Devrimci mücadelenin olmazsa olmazı strateji. Kapitalizmden kurtuluşu sağlayacak o büyük dönüşüme devrimci örgütü taşıyacak şey, sahip olduğu devrim stratejisi.

Devrimimiz, somut olarak neyi hedefliyor? Kapitalizmin geldiği aşama, nasıl bir sınıf kompozisyonu ortaya koyuyor? Devrim hedefine yürünürken hangi sınıfa dayanılacak? Hangi sınıf ya da toplumsal tabakalarla ittifak kurulacak? Devrimci dönüşüm hedefine hangi yoldan yürünecek? Bu hedefe yürüyüşün örgütü/örgütleri nasıl olmalı? Strateji planı kurulurken öncelikle sorulması gereken sorular bunlar.

Ayrıca sınıfsal zeminin dışındaki mücadele dinamikleri neler? Bu dinamiklerin strateji planıyla ilişkisi nasıl kurulabilir? Bunlar da “devrimci strateji” başlığında sorulacak sorular.

Devrimci kadronun sahip olması gereken en önemli niteliklerden birisi strateji bilinci. Kadronun strateji bilinci yoksa, yaptıklarını neden yaptığının devrimci politika bağlamında bir anlamı da yok demektir. Yapılanlar, giderek yapmış olmak için yapılır; yol alınamaz; dibi delik kova bir türlü dolmaz…

Devrimci kadroda bugün göze çarpan önemli bir sorun, strateji bilincinin yokluğu ya da -iyimser bir ifadeyle- zayıflığı. Neden kadroda bu bilinç yok? Çünkü devrimci yapıların gündelik pratiklerini bağladıkları stratejileri yok.

Stratejisizlik, devrimci harekette bugün yaşamsal bir eksiklik. Uzun bir süredir yaşanan bir tablo bu. Ayağımızı bastığımız maddi koşullardaki değişimler, geldiğimiz noktada bu sorunu daha da derinleştirmiş durumda.
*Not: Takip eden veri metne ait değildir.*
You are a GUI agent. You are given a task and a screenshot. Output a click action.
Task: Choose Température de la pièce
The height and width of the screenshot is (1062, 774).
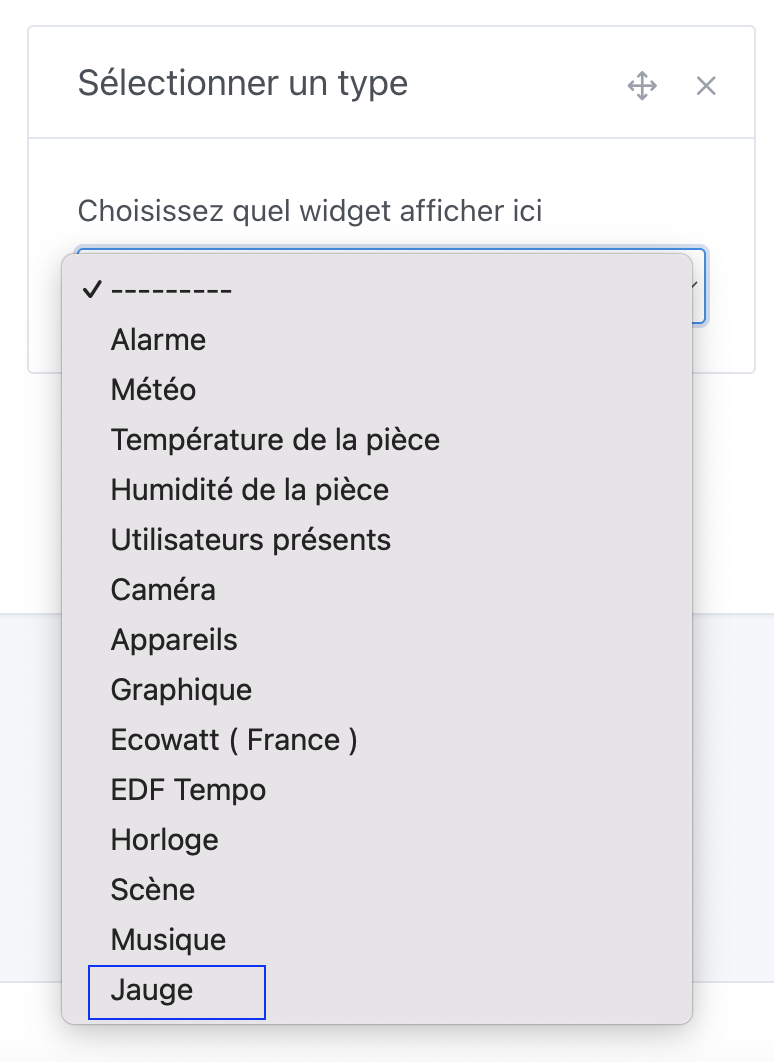click(x=274, y=439)
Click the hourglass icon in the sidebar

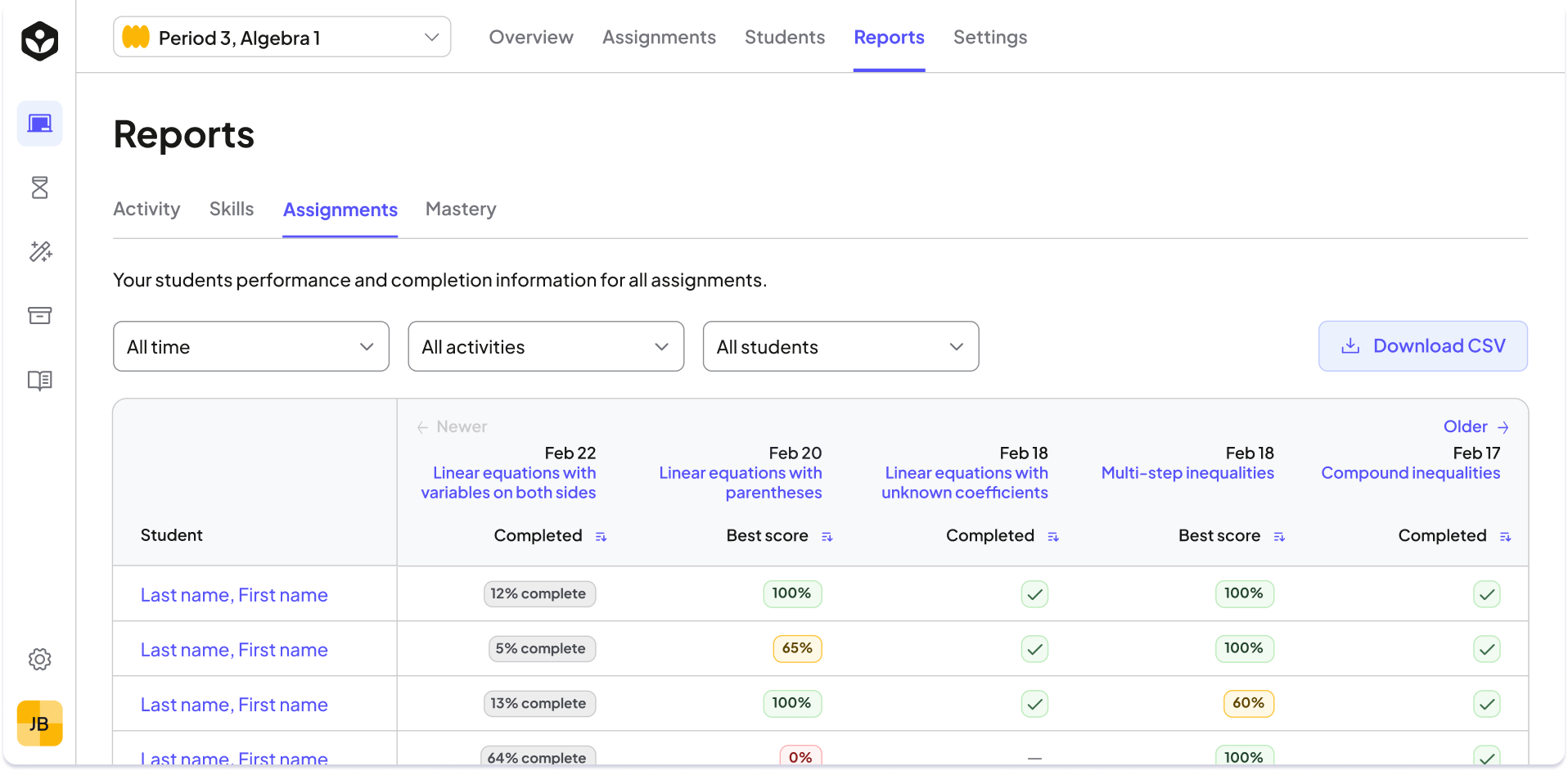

60’lı yıllar, Türkiye devrimci hareketi tarihinde strateji tartışmalarının en yoğun yaşandığı dönem. Sosyalist devrim mi, demokratik devrim mi? Kırlar mı, şehirler mi? İşçi sınıfı mı, köylülük mü? Finans kapital mi, komprador burjuvazi mi, oligarşi mi? Parti mi, ordu mu, hareket mi? Harıl harıl tartışılan konulardı bunlar.

Bu süreçte şekillenen stratejilerle 60’ların sonlarında yola koyulan devrimci yapıların hızını 12 Mart 71 darbesi kesemedi; yürüyüş kaldığı yerden devam etti. 12 Eylül 80 darbesiyse ciddi bir yenilgi getirdi. 80’lerin sonlarındaki toparlanma çabaları, yine aynı strateji planları üzerinden gerçekleşti. Kapitalizmde yaşanan köklü değişimler, 90’lı yılların başında bu stratejileri bütünüyle geçersiz kıldı. Stratejiler duvara asılan kutsal kitaplar gibi yaşamdan koparken, devrimci mücadele rotasız kaldı. 60-90 arası dönemi kapsayan devrimci hareketin ikinci döneminde de stratejilerle gündelik pratik arasında bir açı vardı; fakat 90’lar sonrası açılan yeni dönemde bu ilişki tam anlamıyla koptu.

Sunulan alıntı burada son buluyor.